Bloodborne
FromSoftware’s PS4 exclusive Bloodborne was a critical and commercial darling that’s sure gone down as one of the games of this generation. Typical of the developer behind the iconic and seminal Souls series, Bloodborne featured superb combat and top-notch level design, all wrapped in a brooding, wickedly dark atmosphere. It was also punishingly, no, infuriatingly hard, which meant dying… a lot. But that wasn’t even the upsetting part, oh no. What was truly upsetting was having to wait endlessly for Bloodborne to load time after time in between each aggravating death.
It truly was the loading times that were almost worse than the deaths themselves. It’s one thing getting your ass handed to you, it’s quite another to have to sit there, red with anger, twiddling your thumbs patiently before having the chance to try again. Sometimes I think Souls games are like therapy, raising your adrenaline to panic-attack levels before teaching you to breathe, woosah, and keep your composure. But we didn’t need minute-or-two-long loading screen times for that, thank you very much. Luckily, a subsequent patch fixed the issue in the months after release.
The Witcher 3: Wild Hunt
CD Projekt Red touted The Witcher 3 as an open-world fantasy RPG larger than Skyrim in the build-up to its launch, and all without the loading screens that were such an annoying part of Bethesda’s iconic title. That turned out to be only a half-truth in the end, with its main areas of Velen, Skellige, and Kaer Morhen all segregated by compulsory loading screens. By itself, the lack of a seamless open-world wasn’t actually a deal-breaker by any stretch of the imagination -only seldom would you travel from one area to the next in quick succession, and the size of each was so substantial and well-detailed that one hardly could complain. The pain was the amount of time each took to load when they did occur, and not just between areas, either.
Indeed, more than just an issue when traversing was the agonizing wait between deaths. The Witcher 3 wasn’t an easy game at all, and those playing on higher difficulties had to endure countless irritating waits in addition to fast travel loading times. Thankfully, this was just about the only problem in a game that was, by and large, a total triumph of aesthetic, design, and storytelling.
Fallout 4
Where The Witcher 3’s loading screens are intrusive only very occasionally when traversing the open-world, the same could not be said of Fallout 4. Still running on the archaic engine that powered Skyrim (which itself was likely an iteration of Oblivion before it), Fallout 4 still frustratingly required us to sit patiently at almost every opening of a door, entrance to a town, or hidden path to a dungeon. Seriously, I don’t know how many damn times I read about Power Armor and Bobi No-Nose, or how many times I rotated the information left, right, upside-down, and everything in between, but I can tell you that it got old… real fast. The whole sordid process was only more exacerbated by the fact that the game didn’t really run that well anyway, so I found myself scratching my head as to what all the waiting was for in the first place.

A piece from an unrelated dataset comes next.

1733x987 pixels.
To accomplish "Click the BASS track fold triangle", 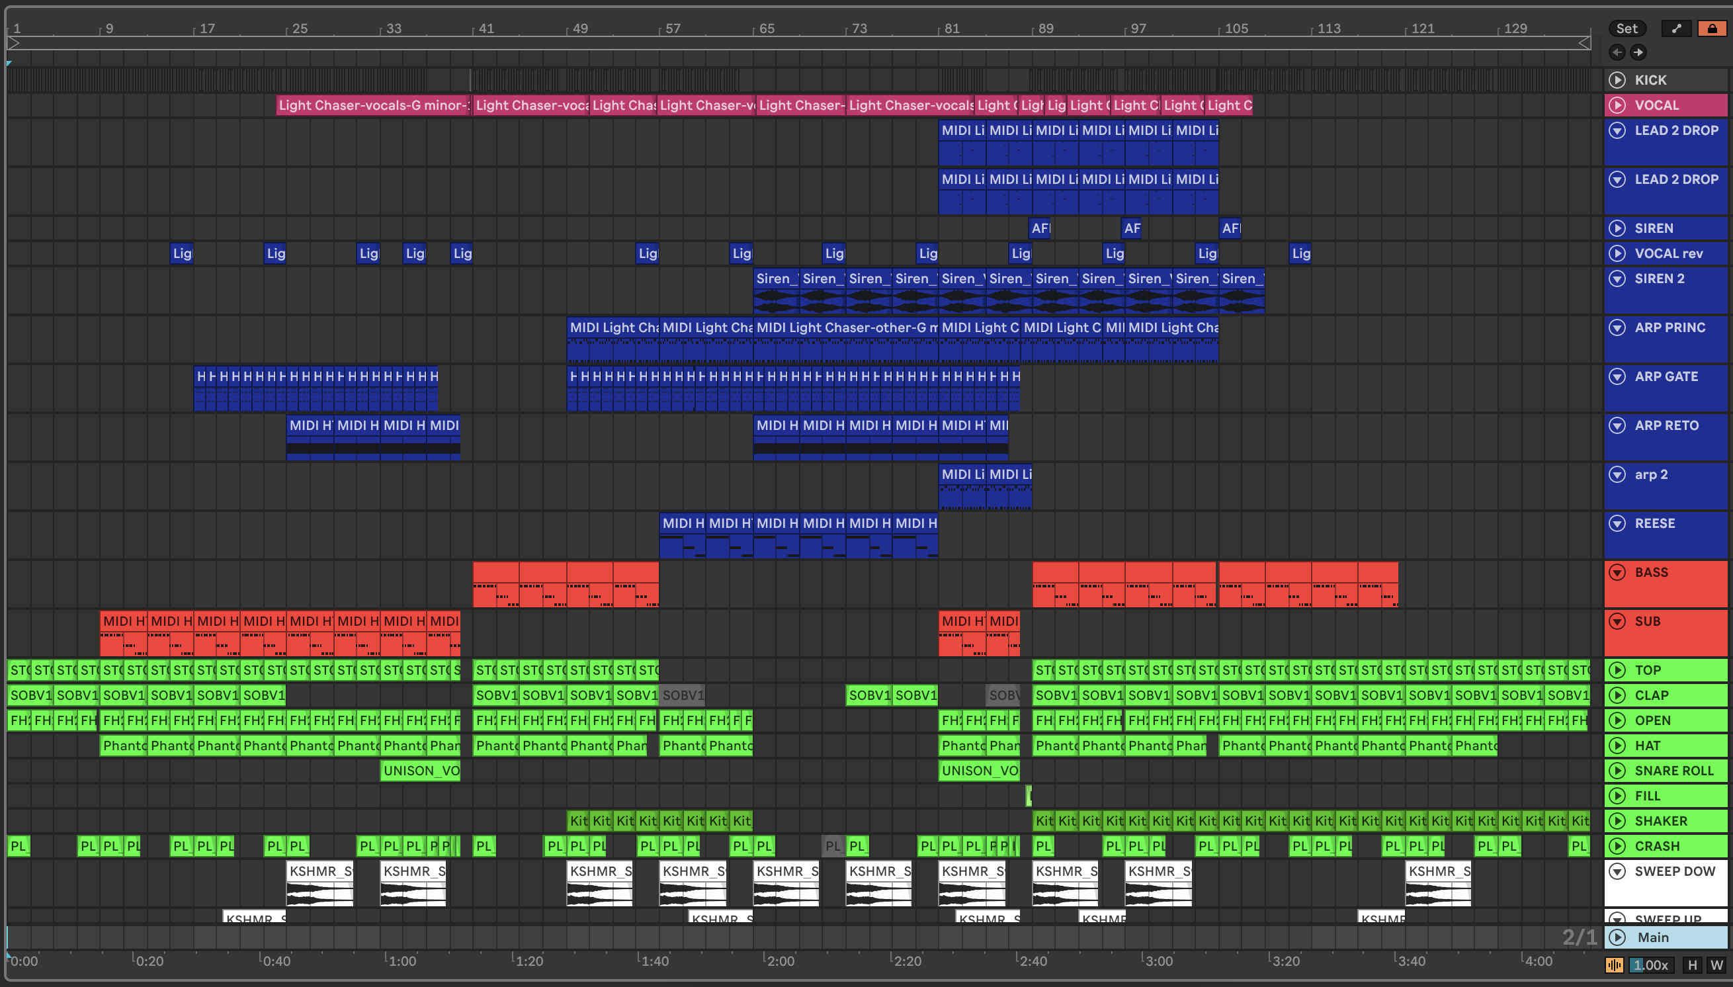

For all our sake’s, Bethesda, please make sure Fallout 5 is a modern, seamless open-world with as few loading screens as possible. I’ll take smaller dungeons and whatever other penalty needs be, but no more waiting.
Grand Theft Auto V
Grand Theft Auto V has seen virtually every record in the book and raised it, and five years after launch we’re still marveling at its presence in the NPD top 10 each month. Long loading screens certainly haven’t been enough to rain on the parade, but that doesn’t mean we’re not going to complain about them anyway. I’ve just done some quick research for this piece to remind myself of the severity of the problem, and one guide reads: if your game has taken longer than five minutes to load, there may be a problem. Five minutes! You’ve got to be joking?
Look, I get it, Los Santos is a sprawling, hugely detailed open-world, and when you throw online into the mix, even powerful PC processors are going to start chugging, let alone a vanilla PS4, but come on. I can make a sandwich or two in that time, and run down the road to top up my supply of peanut butter. Roll on the next-generation, I say…
Final Fantasy XV
Final Fantasy XV wasn’t everybody’s cup of tea, but there’s no doubt that Square Enix created a gorgeous open-world for us to get lost in. Boosting around with your bros on Chocobos, or relaxing in the Regalia listening to Prelude on full blast (as all cool J-Pop lookin’ dudes do) to the backdrop of awesome scenery and monsters of epic scale was all pretty special. But there were definitely some odd design choices, not least of which was the fast travel system.
Final Fantasy XV doesn’t just hit you with a single loading screen when you want to fast travel. Since you need to be in Regalia to actually fast travel in the first place, you’ll first have to fast travel to the Regalia. Heaven forbid you’re in a dungeon at the time, then it’s a case of fast traveling back to the entrance, then to the car, then to an outpost. All with their own long AF loading screens. Why, oh why, Square Enix? Surely just the one loading screen would have sufficed?